• REQUEST 1: List the headings of the numbered sections in the issue about shared sessions, in order.

• DOCUMENT:
########
RemoteREPL.jl icon indicating copy to clipboard operation
RemoteREPL.jl copied to clipboard

Support shared sessions

Open filchristou opened this issue 1 year ago • 5 comments

Redesign for https://github.com/c42f/RemoteREPL.jl/pull/45

Novelties and summary

In #45 we discussed that it would be better to use the underlying protocol to change the module. It became clear that this is easier done if shared sessions were supported. So instead of directly solving my problem I tried to introduce multiple shared sessions. As a result, module update for Pluto is now also more straightforward.

1. session_id

Basically I introduced a session_id that characterizes every ServerSideSession. The server holds all the sessions in a Dict{UUID, ServerSideSession}. Everytime a client connects, it send the session UUID it wants to connect to as the first thing.

2. SessionSideSession

Now SessionSideSession is not described by a single Socket but a vector of Sockets, which is kept up to date.

3. @remoterepl

I need a way to still connect remotely and change the module, i.e. %module ..., without having a REPL available (like Pluto). @remote support only command execution. Therefore I introduced @remoterepl which gives access to the REPL magic commands for all clients. The question is.. why not collapse @remote to @remoterepl, since the second is a superset ?

4. Structural changes

I put all the using dependencies on the src/RemoteREPL.jl file. I find it much more readable this way and it also follows community conventions.

Pluto side

Pluto notebook should look something like this gist. I am not sure how to avoid the updating every second, but don't focus on that; this is a Pluto issue/discussion. Basically Pluto just uses @remoterepl to upgrade the module in a specific session. The core code boils down to

server = Sockets.listen(Sockets.localhost, 27765)

@async serve_repl(server)

session_id = UUID("f03aec15-3e14-4d58-bcfa-82f8d33c9f9a")

con2server = connect_remote(Sockets.localhost, 27765; session_id=session_id)

# define function to get more recent module
takemodulesymbol() = Symbol("workspace#" ,PlutoRunner.moduleworkspace_count[])
########
• REQUEST 2: Write out the lines of the records starting at the line containing "1382x868 pixels." and ending at the line containing "pyautogui.click(x=705, y=301)", swapping "How do I perform" for "How can I do" and leaving everything else unchanged.

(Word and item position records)
########
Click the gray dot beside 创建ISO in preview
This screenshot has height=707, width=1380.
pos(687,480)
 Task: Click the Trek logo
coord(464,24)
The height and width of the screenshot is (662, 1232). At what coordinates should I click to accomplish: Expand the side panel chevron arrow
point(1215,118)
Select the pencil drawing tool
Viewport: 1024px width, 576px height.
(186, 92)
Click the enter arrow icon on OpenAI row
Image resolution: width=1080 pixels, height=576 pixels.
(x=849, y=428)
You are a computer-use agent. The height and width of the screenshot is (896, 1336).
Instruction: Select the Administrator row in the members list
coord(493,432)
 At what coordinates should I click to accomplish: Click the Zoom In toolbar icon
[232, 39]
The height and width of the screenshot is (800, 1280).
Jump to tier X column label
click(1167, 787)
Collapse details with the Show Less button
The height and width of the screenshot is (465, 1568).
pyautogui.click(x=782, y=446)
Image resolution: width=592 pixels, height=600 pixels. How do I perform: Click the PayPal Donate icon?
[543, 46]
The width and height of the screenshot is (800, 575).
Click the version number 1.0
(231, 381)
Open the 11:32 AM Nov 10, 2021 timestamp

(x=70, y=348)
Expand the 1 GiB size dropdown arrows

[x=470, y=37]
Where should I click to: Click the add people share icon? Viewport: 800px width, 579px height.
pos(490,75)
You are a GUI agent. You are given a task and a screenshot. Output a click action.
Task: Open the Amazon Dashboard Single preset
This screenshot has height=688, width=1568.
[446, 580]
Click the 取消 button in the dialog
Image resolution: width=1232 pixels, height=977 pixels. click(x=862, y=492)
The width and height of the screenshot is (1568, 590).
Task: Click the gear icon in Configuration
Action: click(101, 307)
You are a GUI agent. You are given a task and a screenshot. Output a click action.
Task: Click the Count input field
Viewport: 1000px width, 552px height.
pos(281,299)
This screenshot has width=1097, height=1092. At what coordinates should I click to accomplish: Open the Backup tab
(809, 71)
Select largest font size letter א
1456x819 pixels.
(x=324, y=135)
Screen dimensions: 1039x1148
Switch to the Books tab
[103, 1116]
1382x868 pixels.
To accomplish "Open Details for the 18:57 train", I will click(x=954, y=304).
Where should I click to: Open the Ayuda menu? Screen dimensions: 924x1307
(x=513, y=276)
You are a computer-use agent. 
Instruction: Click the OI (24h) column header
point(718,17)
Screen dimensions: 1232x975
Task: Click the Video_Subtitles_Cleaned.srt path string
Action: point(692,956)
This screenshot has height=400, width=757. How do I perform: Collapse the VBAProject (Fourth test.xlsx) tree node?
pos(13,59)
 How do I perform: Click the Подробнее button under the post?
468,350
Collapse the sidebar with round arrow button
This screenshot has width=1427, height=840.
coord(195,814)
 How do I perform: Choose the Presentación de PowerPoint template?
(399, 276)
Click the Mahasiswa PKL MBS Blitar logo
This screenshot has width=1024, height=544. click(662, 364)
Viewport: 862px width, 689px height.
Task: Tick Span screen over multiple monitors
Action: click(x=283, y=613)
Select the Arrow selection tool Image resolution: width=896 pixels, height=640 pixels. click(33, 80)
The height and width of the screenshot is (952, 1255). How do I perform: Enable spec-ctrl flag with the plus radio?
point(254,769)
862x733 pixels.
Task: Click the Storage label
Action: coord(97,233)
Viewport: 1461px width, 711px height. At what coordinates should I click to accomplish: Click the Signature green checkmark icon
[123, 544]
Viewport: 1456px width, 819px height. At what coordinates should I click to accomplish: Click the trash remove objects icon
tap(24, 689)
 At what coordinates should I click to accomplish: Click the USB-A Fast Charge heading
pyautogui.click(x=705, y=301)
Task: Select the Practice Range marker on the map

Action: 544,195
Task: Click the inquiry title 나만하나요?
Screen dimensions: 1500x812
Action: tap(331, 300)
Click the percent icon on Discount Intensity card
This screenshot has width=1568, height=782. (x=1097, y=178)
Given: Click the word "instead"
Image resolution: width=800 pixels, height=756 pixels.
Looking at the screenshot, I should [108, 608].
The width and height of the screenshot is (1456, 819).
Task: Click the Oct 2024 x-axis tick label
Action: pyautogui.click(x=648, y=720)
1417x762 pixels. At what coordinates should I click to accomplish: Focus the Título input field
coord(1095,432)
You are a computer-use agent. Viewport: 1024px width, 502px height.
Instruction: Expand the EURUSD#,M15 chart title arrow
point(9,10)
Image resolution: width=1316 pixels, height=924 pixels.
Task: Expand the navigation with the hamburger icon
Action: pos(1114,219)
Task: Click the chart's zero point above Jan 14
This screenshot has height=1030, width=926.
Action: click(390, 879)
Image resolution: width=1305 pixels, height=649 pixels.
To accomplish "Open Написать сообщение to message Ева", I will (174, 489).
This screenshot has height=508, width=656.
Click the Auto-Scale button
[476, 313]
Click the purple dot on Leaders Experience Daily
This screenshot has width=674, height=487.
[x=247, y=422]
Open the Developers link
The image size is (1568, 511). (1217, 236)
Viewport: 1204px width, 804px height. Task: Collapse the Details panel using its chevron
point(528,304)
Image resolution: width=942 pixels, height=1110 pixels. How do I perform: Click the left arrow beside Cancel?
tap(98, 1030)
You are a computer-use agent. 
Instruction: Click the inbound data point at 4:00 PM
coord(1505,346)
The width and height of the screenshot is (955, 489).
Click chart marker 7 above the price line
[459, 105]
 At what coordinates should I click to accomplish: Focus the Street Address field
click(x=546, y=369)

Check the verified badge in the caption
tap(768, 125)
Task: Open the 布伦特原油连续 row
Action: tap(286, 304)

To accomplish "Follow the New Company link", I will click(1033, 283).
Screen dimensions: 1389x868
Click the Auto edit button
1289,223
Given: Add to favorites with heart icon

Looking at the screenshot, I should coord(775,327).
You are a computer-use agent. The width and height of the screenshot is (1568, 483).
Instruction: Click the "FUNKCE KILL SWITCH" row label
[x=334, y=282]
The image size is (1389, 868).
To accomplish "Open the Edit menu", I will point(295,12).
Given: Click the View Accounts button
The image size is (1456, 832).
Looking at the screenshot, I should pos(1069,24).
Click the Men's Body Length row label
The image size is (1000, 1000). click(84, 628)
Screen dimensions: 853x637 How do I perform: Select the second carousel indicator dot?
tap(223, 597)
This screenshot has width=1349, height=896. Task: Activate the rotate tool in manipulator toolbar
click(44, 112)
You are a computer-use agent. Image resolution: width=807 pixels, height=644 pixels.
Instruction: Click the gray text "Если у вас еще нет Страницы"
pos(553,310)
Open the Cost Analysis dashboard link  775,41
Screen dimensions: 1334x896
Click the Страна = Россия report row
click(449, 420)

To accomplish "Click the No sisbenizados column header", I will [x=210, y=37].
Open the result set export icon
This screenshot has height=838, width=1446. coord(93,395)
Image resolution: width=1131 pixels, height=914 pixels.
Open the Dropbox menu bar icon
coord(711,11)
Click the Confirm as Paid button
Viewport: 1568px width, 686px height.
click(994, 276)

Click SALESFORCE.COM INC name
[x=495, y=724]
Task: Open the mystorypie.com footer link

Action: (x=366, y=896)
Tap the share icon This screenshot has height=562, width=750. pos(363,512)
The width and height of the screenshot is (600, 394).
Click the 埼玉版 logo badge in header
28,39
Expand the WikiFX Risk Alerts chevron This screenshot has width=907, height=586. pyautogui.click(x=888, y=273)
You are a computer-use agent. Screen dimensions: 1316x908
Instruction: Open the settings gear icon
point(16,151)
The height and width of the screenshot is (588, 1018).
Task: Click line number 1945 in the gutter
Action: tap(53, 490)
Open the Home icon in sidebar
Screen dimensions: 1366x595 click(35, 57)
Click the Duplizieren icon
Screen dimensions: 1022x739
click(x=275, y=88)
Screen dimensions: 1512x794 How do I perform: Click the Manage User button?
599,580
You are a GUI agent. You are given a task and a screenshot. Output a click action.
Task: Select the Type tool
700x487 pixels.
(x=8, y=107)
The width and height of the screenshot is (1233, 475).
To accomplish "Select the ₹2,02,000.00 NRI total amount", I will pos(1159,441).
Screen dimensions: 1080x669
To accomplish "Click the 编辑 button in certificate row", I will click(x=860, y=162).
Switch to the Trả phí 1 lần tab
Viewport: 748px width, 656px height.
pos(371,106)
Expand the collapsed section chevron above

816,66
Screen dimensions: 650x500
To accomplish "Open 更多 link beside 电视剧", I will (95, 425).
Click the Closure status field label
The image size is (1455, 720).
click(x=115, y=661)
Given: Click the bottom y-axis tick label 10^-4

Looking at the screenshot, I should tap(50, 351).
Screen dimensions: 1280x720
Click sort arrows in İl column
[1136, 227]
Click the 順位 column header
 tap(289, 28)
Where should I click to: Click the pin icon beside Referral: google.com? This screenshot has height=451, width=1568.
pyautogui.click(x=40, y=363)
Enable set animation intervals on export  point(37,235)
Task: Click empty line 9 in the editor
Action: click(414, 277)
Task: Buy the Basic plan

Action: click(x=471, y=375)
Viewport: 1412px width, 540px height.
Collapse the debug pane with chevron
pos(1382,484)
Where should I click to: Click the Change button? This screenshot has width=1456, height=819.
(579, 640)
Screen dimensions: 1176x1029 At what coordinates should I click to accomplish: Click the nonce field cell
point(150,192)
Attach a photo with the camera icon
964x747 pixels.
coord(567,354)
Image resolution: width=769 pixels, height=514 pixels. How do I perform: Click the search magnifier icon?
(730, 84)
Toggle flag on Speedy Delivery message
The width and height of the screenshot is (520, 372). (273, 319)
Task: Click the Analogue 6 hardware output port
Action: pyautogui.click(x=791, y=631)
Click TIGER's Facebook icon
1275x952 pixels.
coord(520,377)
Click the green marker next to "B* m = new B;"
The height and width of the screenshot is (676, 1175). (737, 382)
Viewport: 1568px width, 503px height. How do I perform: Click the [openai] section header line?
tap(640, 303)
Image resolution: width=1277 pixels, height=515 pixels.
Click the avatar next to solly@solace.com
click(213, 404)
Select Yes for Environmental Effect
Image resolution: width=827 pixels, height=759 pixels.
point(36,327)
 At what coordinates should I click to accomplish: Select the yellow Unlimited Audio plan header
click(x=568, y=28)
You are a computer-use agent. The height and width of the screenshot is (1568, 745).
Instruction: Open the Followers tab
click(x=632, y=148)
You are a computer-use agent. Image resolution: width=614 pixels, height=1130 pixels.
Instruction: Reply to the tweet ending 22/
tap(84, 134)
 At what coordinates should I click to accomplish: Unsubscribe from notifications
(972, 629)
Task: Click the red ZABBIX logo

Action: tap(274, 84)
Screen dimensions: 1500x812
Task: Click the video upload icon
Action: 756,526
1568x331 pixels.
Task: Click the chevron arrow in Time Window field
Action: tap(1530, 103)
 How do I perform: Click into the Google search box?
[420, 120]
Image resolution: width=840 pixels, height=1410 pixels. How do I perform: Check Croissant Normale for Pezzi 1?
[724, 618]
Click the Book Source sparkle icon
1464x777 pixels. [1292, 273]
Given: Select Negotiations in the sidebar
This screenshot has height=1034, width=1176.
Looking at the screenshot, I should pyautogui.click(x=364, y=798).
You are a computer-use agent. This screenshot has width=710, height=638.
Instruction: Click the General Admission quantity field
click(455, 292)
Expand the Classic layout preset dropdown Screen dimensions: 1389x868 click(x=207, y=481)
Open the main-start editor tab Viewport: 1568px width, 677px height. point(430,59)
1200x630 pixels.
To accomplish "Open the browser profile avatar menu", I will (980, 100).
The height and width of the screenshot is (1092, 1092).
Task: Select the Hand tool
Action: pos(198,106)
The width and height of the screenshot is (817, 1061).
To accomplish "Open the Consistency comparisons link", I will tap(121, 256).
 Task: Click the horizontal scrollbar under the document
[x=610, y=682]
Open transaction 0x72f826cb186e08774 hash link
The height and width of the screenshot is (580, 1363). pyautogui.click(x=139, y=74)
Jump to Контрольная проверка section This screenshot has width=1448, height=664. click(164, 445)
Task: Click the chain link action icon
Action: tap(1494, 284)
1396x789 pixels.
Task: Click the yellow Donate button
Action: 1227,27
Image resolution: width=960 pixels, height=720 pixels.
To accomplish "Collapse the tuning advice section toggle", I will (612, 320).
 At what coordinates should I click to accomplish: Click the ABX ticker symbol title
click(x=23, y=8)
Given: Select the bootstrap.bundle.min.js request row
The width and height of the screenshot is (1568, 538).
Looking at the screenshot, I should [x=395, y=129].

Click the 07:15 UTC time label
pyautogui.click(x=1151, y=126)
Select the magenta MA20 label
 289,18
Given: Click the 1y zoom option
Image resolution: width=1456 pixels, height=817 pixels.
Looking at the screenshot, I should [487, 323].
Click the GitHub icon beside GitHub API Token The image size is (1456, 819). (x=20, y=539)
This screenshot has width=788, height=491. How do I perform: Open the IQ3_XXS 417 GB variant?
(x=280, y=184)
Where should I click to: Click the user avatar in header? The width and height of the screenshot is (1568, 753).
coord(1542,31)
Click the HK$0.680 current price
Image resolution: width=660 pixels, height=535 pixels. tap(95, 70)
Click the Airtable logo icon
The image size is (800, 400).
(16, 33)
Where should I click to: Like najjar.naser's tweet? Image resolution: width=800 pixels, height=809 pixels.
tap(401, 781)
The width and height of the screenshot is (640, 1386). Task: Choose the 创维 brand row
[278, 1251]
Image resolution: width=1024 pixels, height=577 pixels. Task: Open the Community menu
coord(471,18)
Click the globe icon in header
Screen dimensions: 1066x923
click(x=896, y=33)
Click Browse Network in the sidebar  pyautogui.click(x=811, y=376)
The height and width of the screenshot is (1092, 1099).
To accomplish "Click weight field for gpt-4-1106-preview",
########
• RESPONSE 1:
session_id
SessionSideSession
@remoterepl
Structural changes

• RESPONSE 2:
1382x868 pixels.
To accomplish "Open Details for the 18:57 train", I will click(x=954, y=304).
Where should I click to: Open the Ayuda menu? Screen dimensions: 924x1307
(x=513, y=276)
You are a computer-use agent. 
Instruction: Click the OI (24h) column header
point(718,17)
Screen dimensions: 1232x975
Task: Click the Video_Subtitles_Cleaned.srt path string
Action: point(692,956)
This screenshot has height=400, width=757. How can I do: Collapse the VBAProject (Fourth test.xlsx) tree node?
pos(13,59)
 How can I do: Click the Подробнее button under the post?
468,350
Collapse the sidebar with round arrow button
This screenshot has width=1427, height=840.
coord(195,814)
 How can I do: Choose the Presentación de PowerPoint template?
(399, 276)
Click the Mahasiswa PKL MBS Blitar logo
This screenshot has width=1024, height=544. click(662, 364)
Viewport: 862px width, 689px height.
Task: Tick Span screen over multiple monitors
Action: click(x=283, y=613)
Select the Arrow selection tool Image resolution: width=896 pixels, height=640 pixels. click(33, 80)
The height and width of the screenshot is (952, 1255). How can I do: Enable spec-ctrl flag with the plus radio?
point(254,769)
862x733 pixels.
Task: Click the Storage label
Action: coord(97,233)
Viewport: 1461px width, 711px height. At what coordinates should I click to accomplish: Click the Signature green checkmark icon
[123, 544]
Viewport: 1456px width, 819px height. At what coordinates should I click to accomplish: Click the trash remove objects icon
tap(24, 689)
 At what coordinates should I click to accomplish: Click the USB-A Fast Charge heading
pyautogui.click(x=705, y=301)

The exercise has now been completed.